MySQL InnoDB takes a different approach. Instead of storing multiple row versions in the table space, InnoDB keeps only one version in the clustered index and stores older versions in a separate undo tablespace. Each row in the index has a DB_ROLL_PTR that points to the undo log entry for the previous version. When a transaction updates a row, InnoDB writes the old values to an undo log record and updates the current row. A snapshot is constructed by reading the current row, then following the rollback pointer to reconstruct older versions as needed. This means that table bloat is less of an issue in InnoDB — the table space itself doesn't grow with dead tuples.
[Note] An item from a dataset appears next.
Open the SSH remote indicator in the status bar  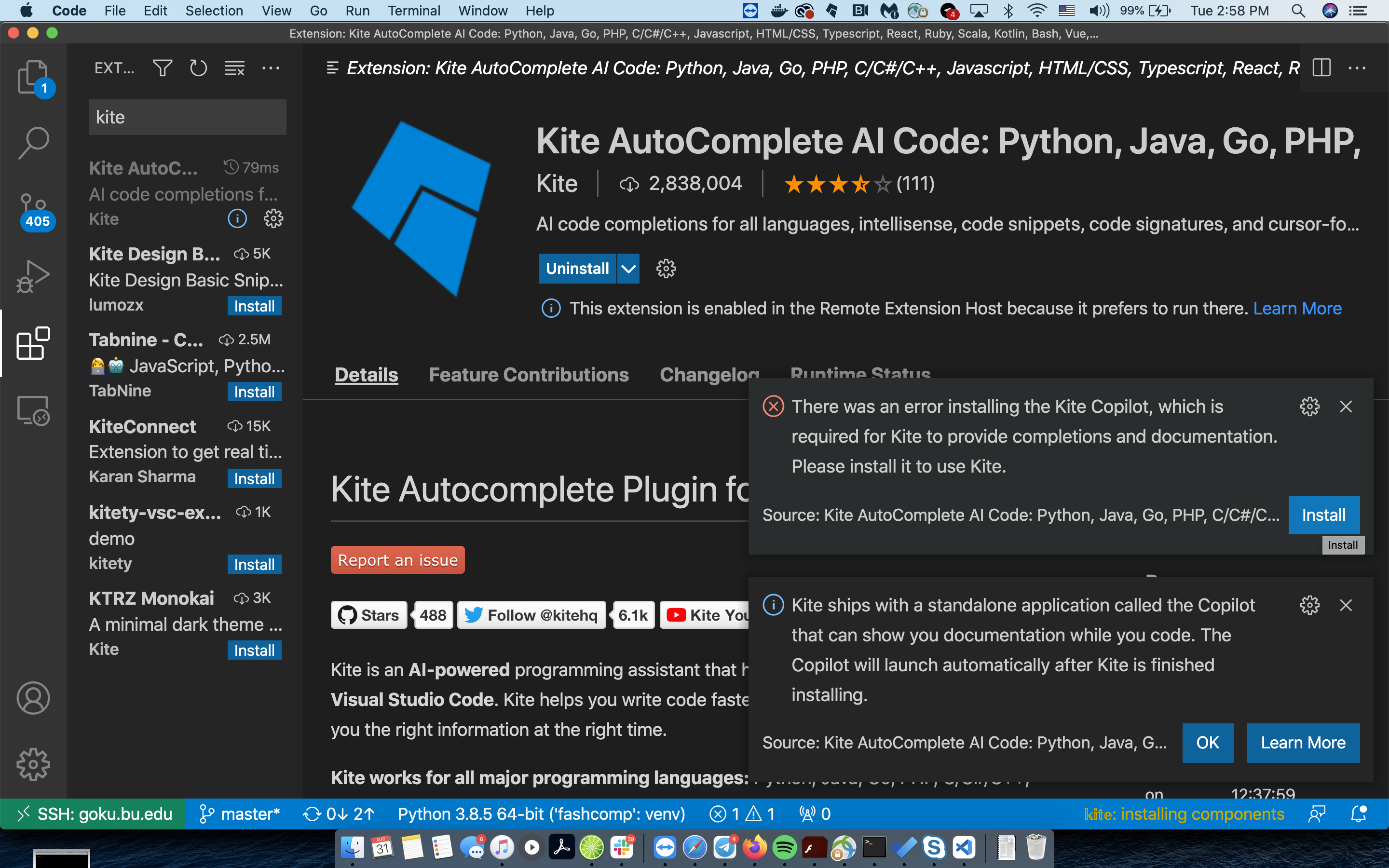94,814
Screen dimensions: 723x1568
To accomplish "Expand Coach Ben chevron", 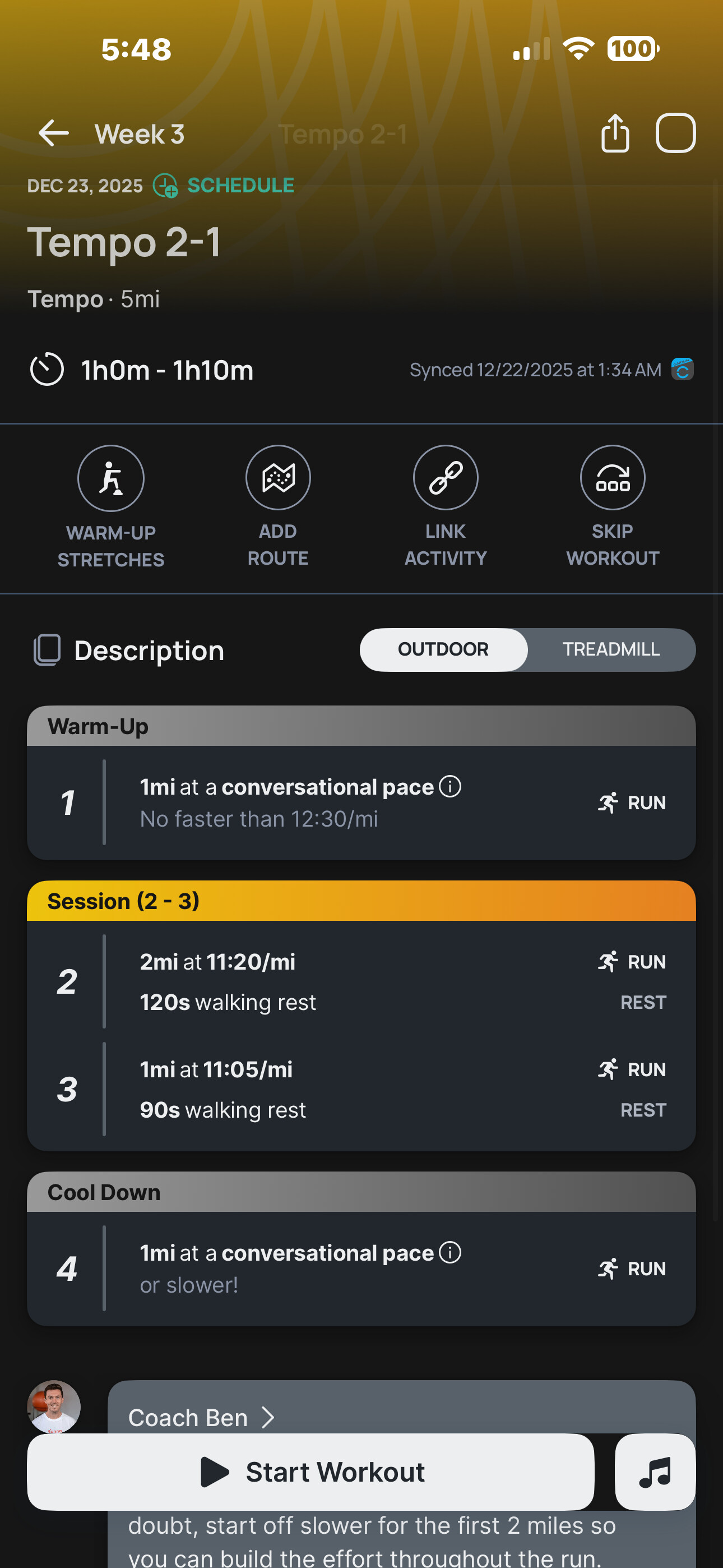I will point(268,1418).
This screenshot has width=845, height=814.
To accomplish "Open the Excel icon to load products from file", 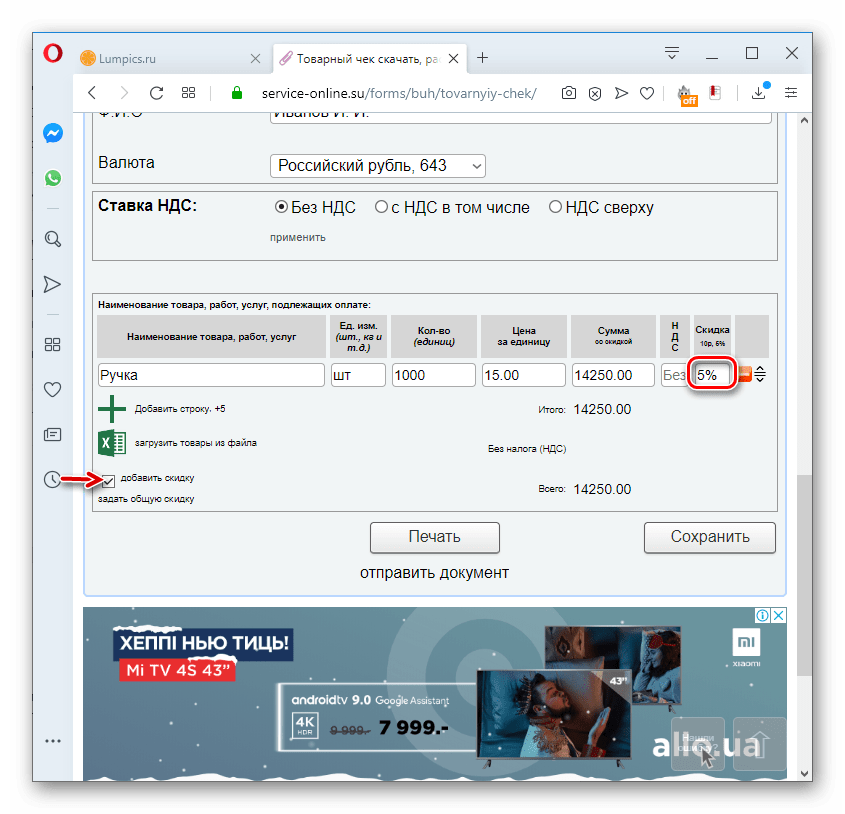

However, the undo tablespace can grow very large if long-running transactions prevent the purge of old undo records.

InnoDB's purge system runs automatically and is much less configurable than PostgreSQL's vacuum. You can control undo truncation from MySQL 8.0+ with innodb_undo_log_truncate and innodb_max_undo_log_size. If these aren't set correctly, your undo tablespace can silently eat up disk — and you won't see it in SHOW TABLE STATUS. You need to check INFORMATION_SCHEMA.INNODB_METRICS or INNODB_UNDO_TABLESPACES.

Production Insight
InnoDB's undo log is invisible to SHOW TABLE STATUS — many teams miss the 50GB undo file until it fills the disk.
Undo truncation with innodb_undo_log_truncate helps, but it only works with separate undo tablespaces (enabled by default in 8.0+).
Rule: monitor INNODB_METRICS for undo memory usage, not just table size.
Key Takeaway
InnoDB trades table bloat for undo log bloat.
Undo log growth is invisible unless you explicitly monitor it.
MVCC's hidden cost shifts from main table to undo tablespace — but it's still a version management cost you must track.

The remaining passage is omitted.